REQUIREMENT
When you reach the line containing "You are a computer-use", repeat that line and each one after it exactly until the records end, leaving out pictures.

SUPPLIED RECORDS
►
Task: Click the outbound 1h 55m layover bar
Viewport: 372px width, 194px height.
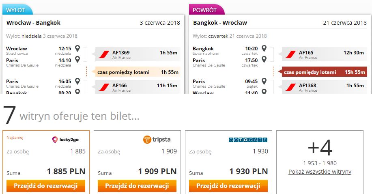Action: [138, 72]
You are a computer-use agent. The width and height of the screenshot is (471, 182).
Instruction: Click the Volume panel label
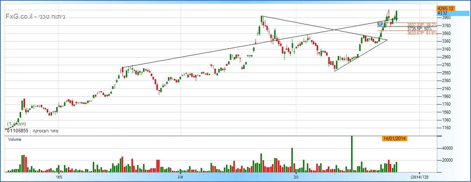14,139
◄
RESPONSE
You are a computer-use agent. The width and height of the screenshot is (471, 182).
Instruction: Click the Volume panel label
14,139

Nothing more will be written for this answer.